Where the line containing "Task: Expand the modules folder" appears below, begin there and reproduce each line exactly through the last one, omitting pictures.
Data under study Start Marker
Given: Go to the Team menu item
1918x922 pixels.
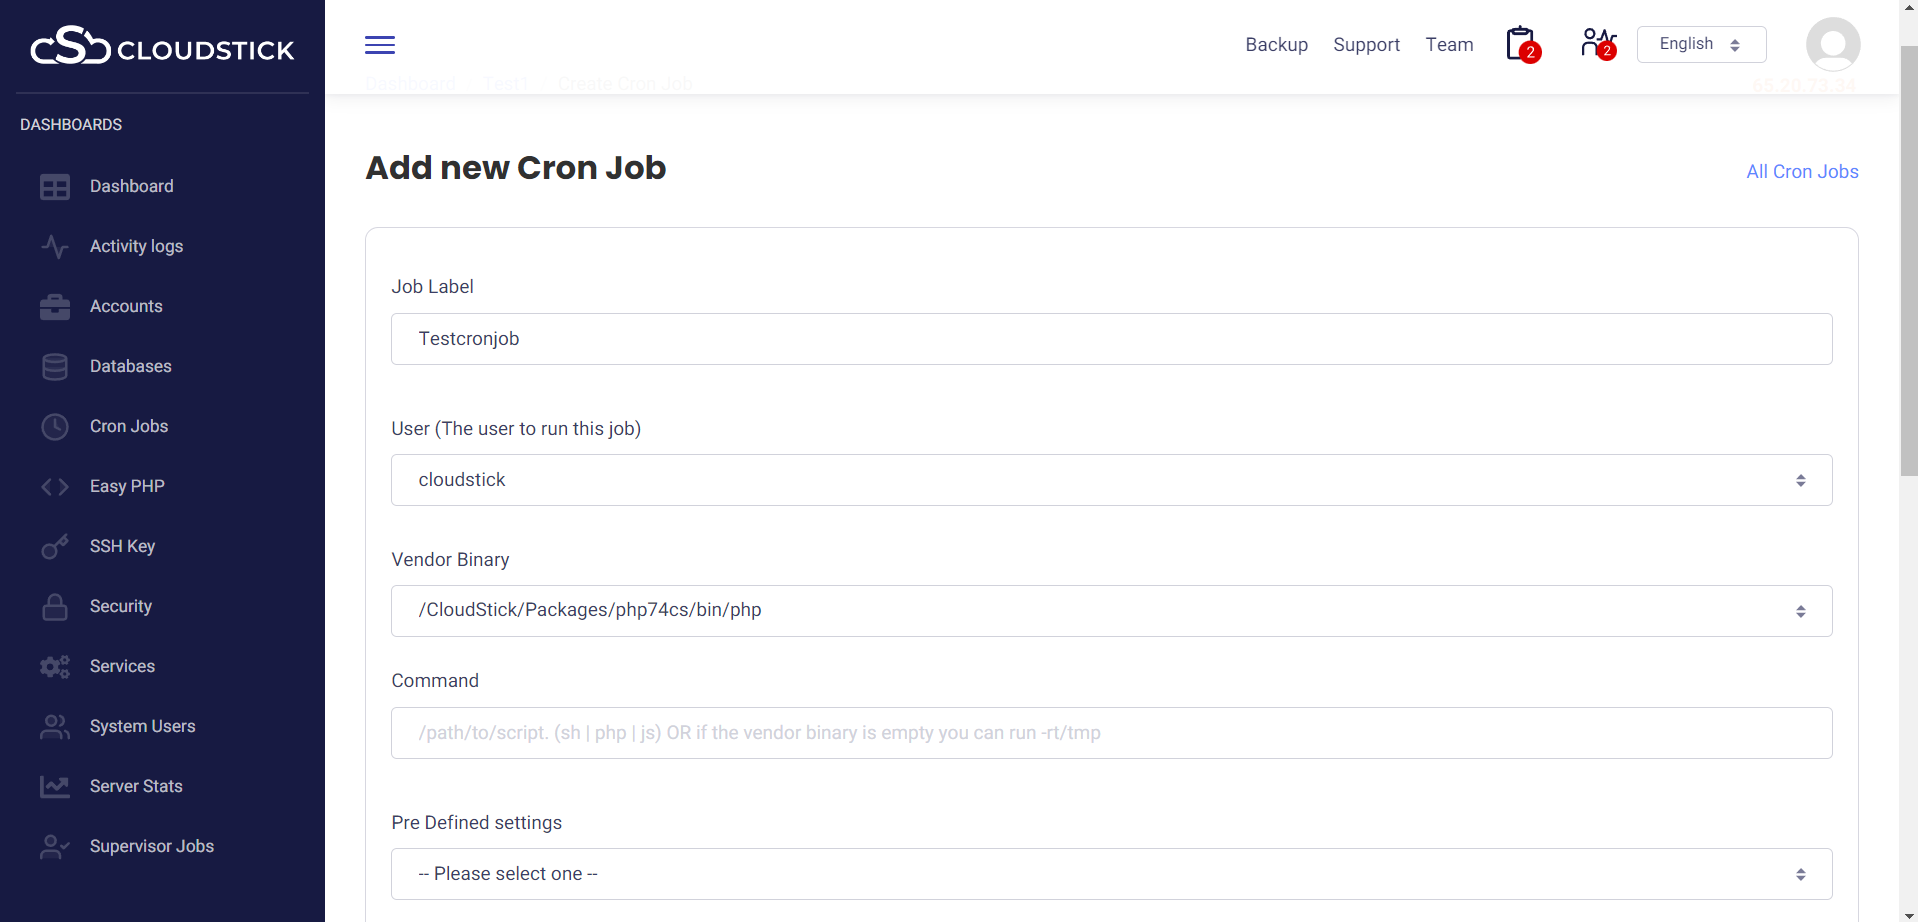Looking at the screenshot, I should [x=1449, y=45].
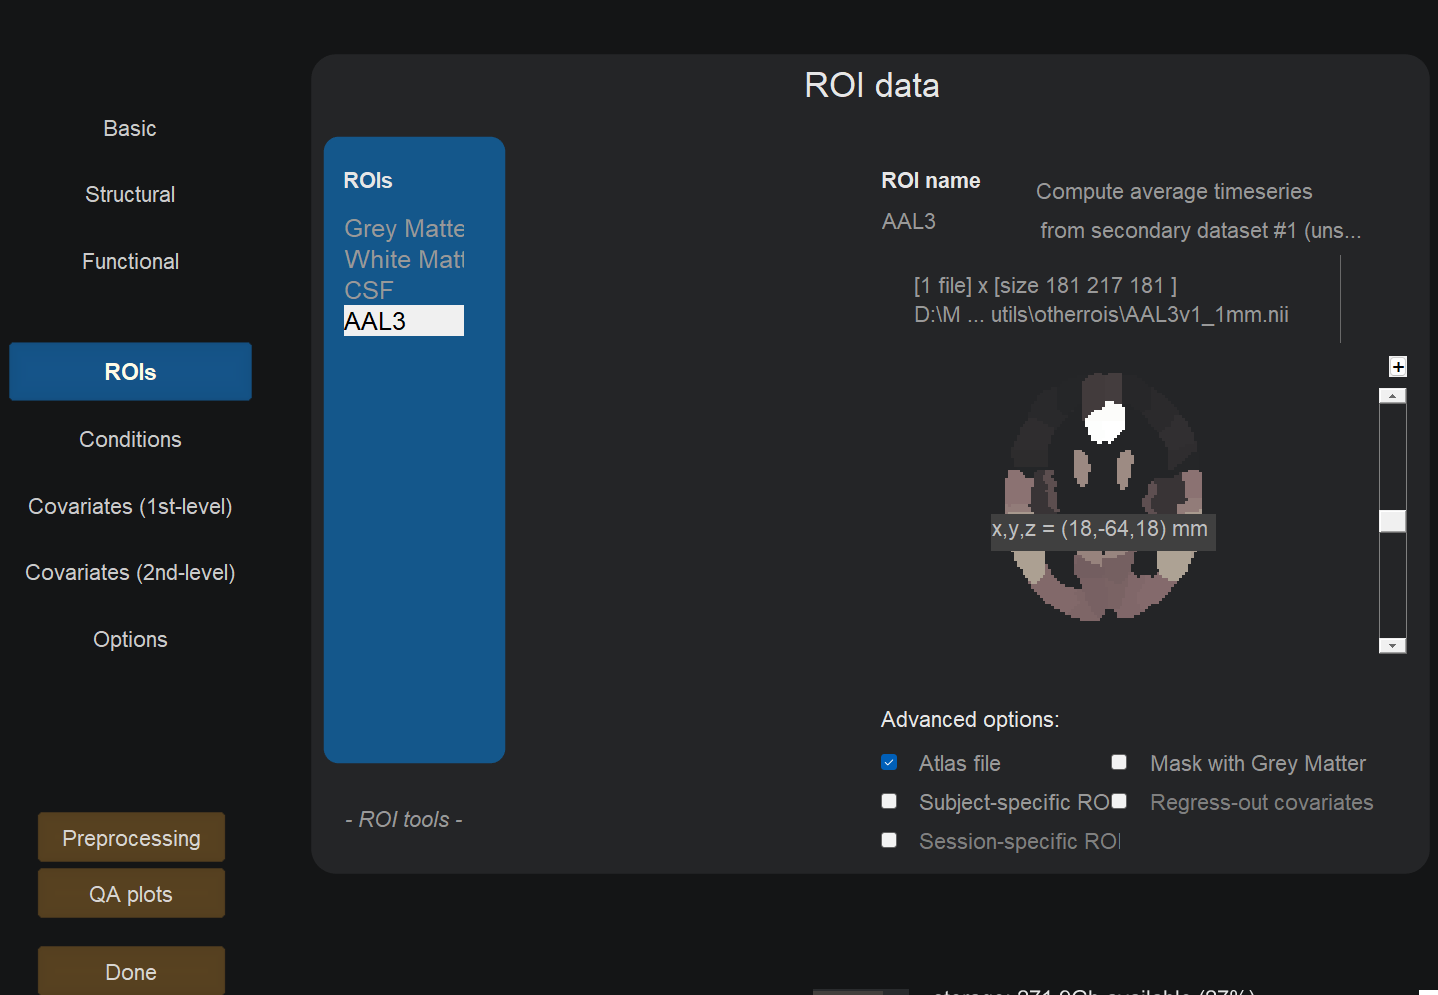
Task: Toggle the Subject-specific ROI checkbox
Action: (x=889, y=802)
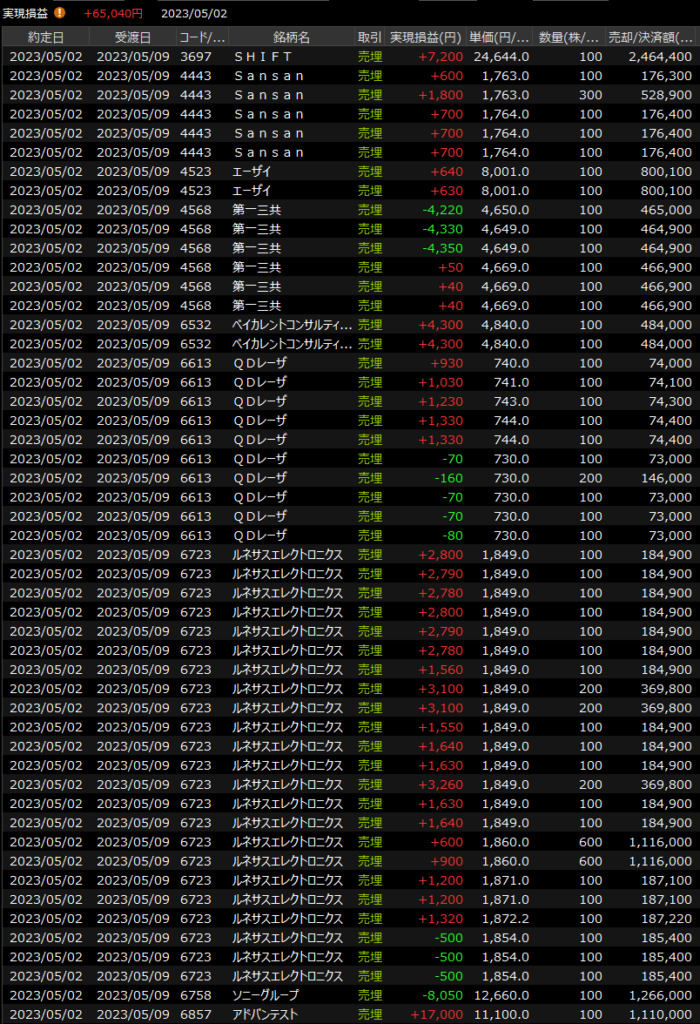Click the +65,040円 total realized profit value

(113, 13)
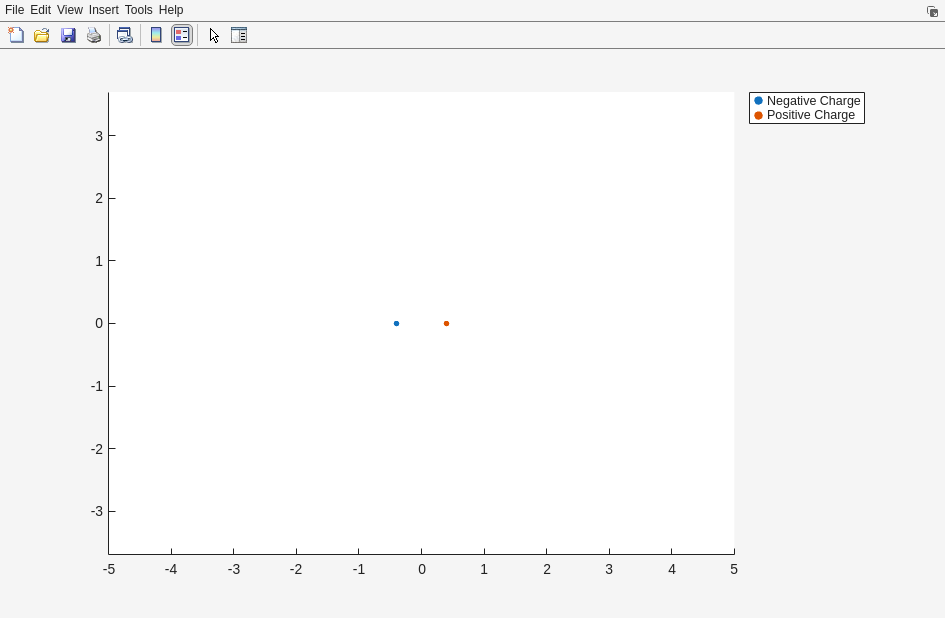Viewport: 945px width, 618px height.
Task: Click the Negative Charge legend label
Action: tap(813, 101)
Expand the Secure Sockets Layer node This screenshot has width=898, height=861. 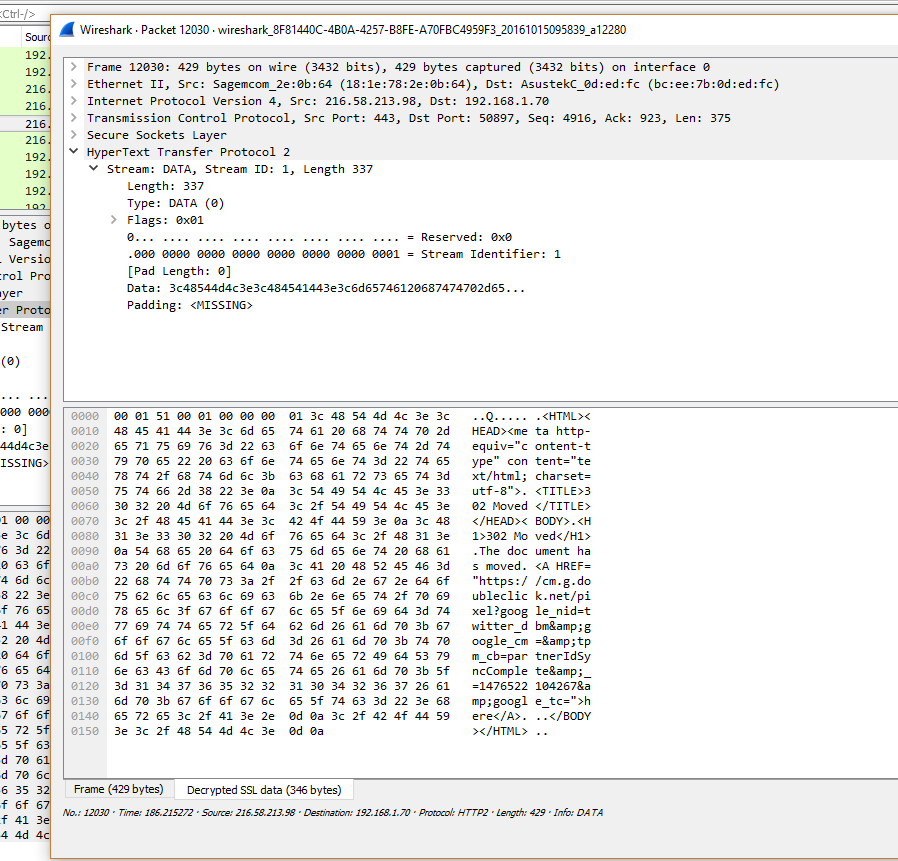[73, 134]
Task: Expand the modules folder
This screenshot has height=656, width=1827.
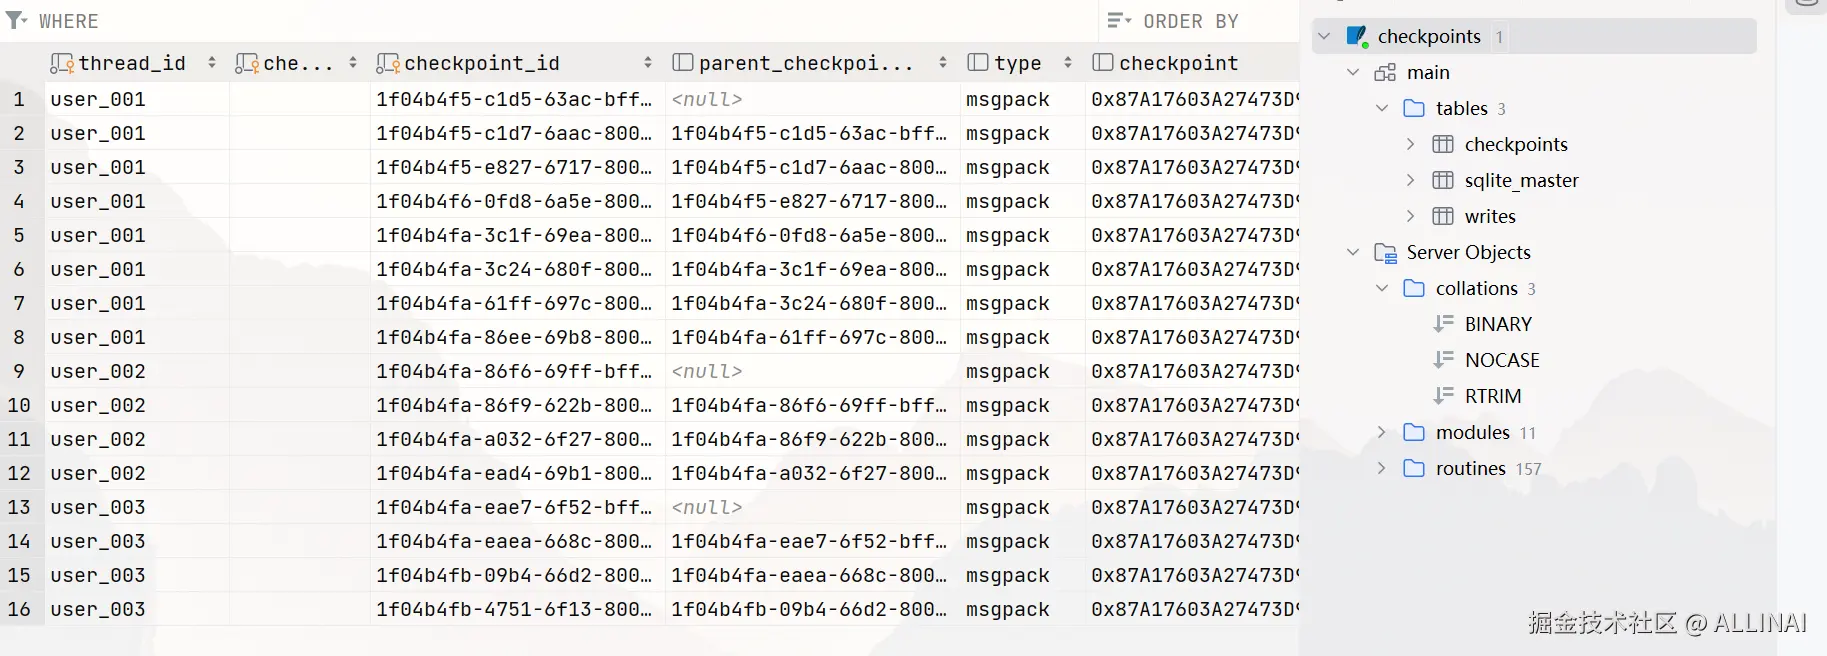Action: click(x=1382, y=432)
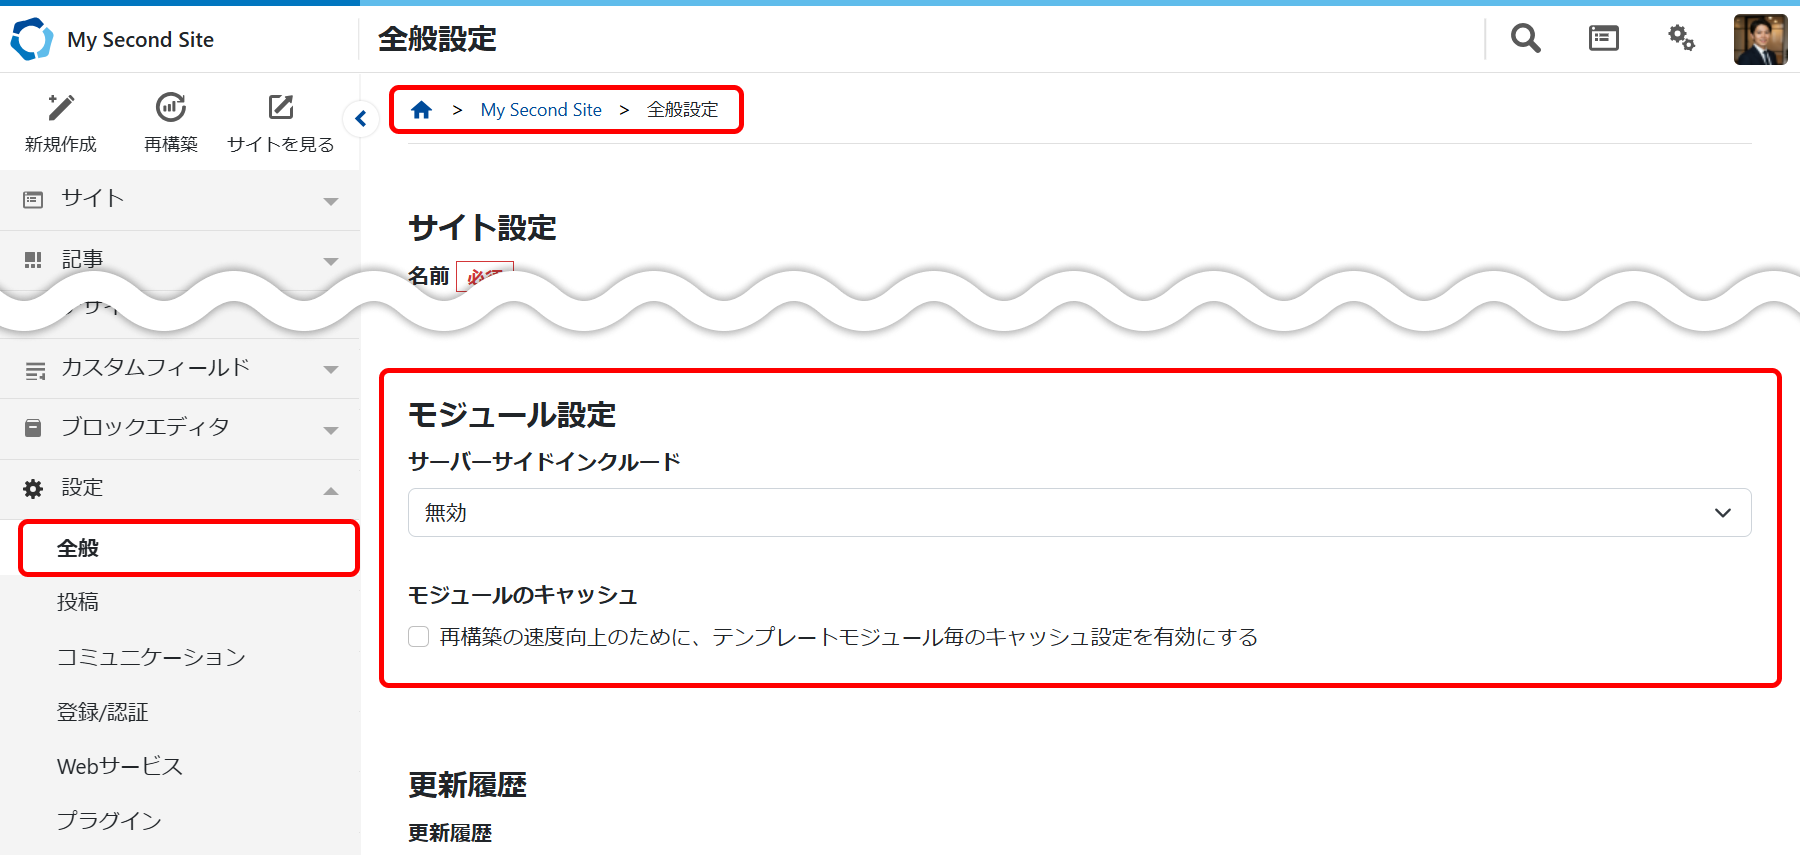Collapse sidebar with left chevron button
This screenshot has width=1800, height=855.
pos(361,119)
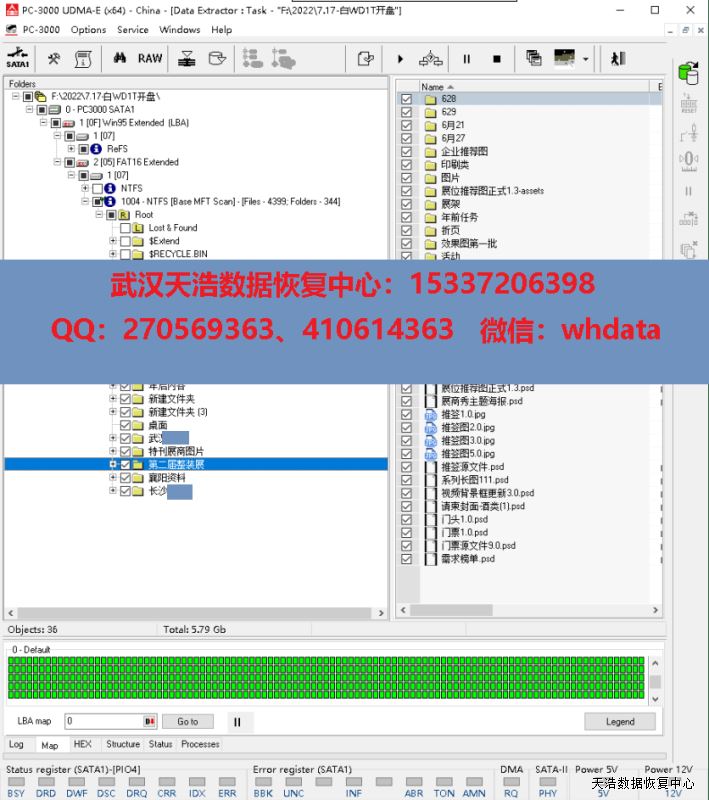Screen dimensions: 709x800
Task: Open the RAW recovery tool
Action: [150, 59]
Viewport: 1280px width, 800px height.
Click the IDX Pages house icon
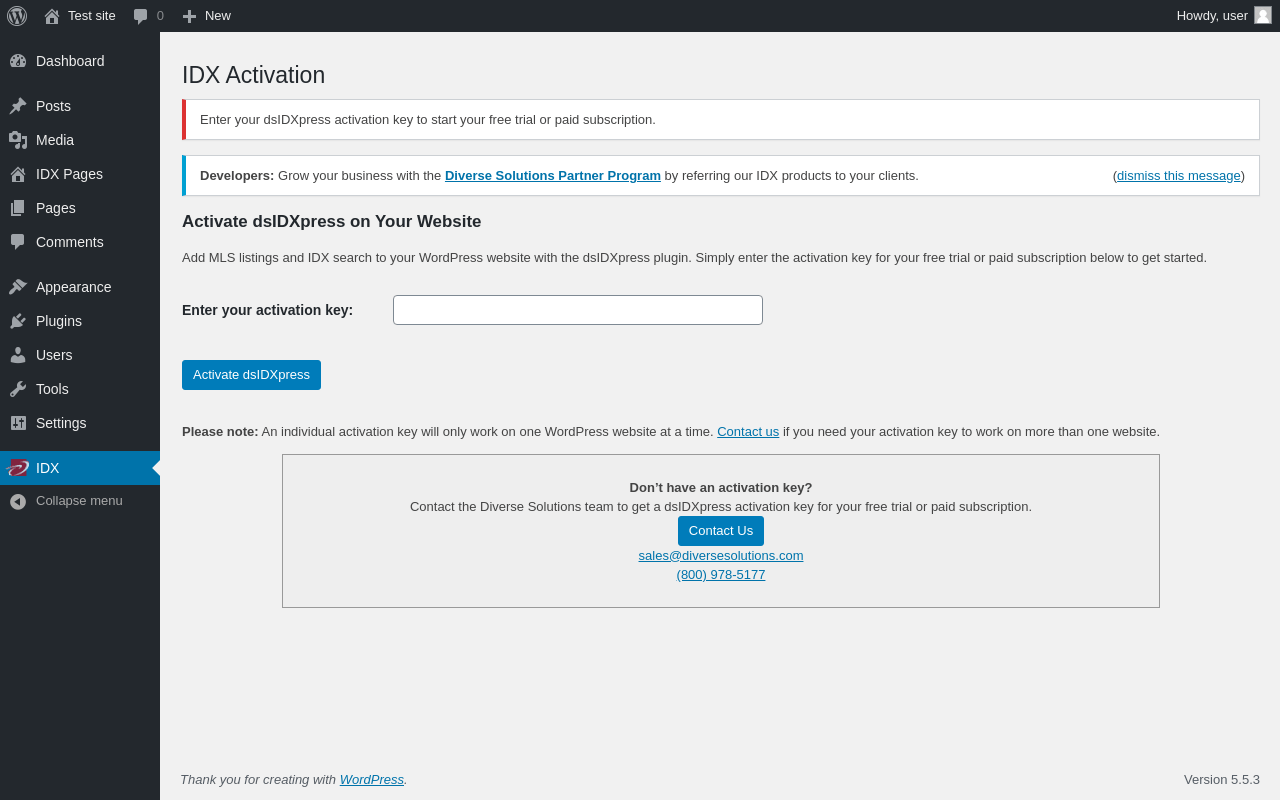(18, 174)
Data under study End Marker
- Solution for this problem:
Task: Expand the modules folder
This screenshot has height=656, width=1827.
Action: click(x=1382, y=432)
Collapse sidebar with left chevron button
This screenshot has width=1800, height=855.
pos(361,119)
Screen dimensions: 709x800
Task: Open the RAW recovery tool
Action: [150, 59]
Viewport: 1280px width, 800px height.
Click the IDX Pages house icon
(18, 174)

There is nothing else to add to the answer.